-------- Given records --------

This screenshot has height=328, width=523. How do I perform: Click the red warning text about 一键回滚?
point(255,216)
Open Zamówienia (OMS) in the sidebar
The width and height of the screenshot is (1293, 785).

--------
-------- Given records --------

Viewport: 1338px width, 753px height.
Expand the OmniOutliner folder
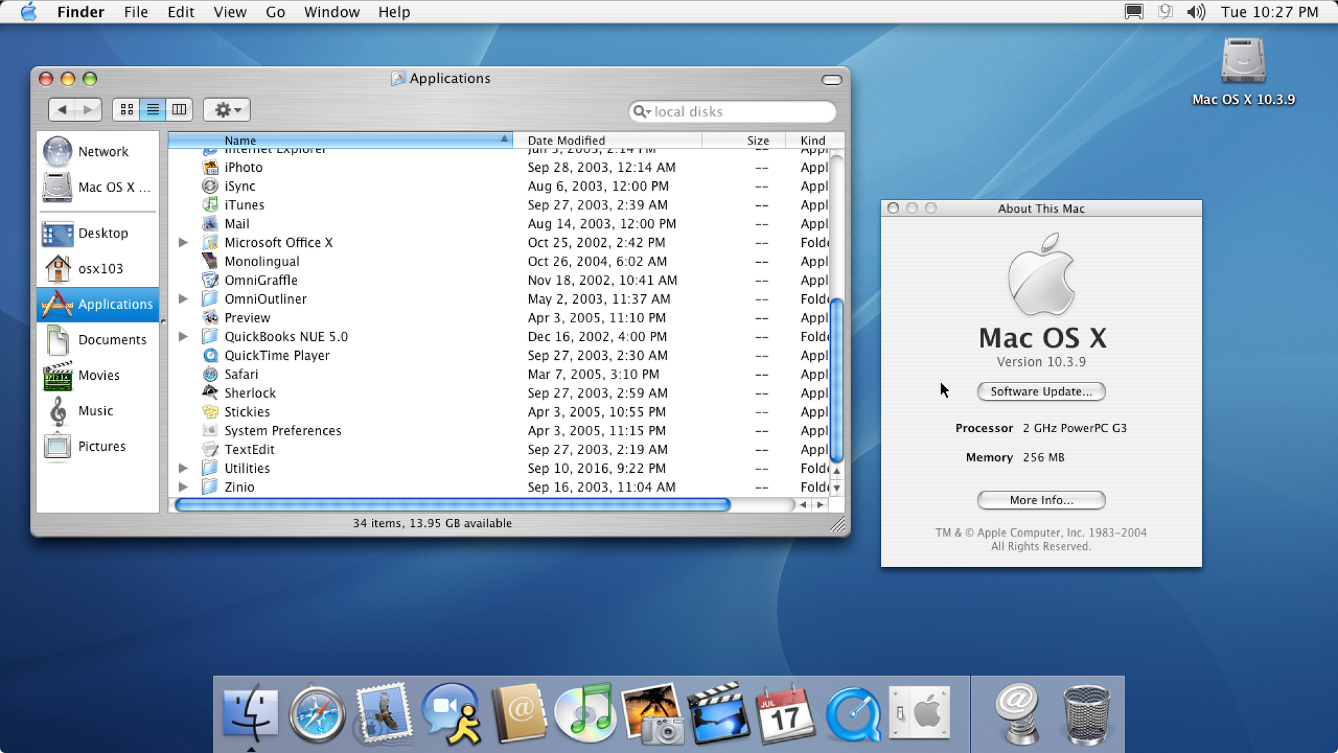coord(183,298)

--------

- Set exercise:
Return the data running from the line that contains "This screenshot has" through the line that contains "The width and", both included, without changing any of it.

- Exercise result:
This screenshot has height=328, width=523. How do I perform: Click the red warning text about 一键回滚?
point(255,216)
Open Zamówienia (OMS) in the sidebar
The width and height of the screenshot is (1293, 785).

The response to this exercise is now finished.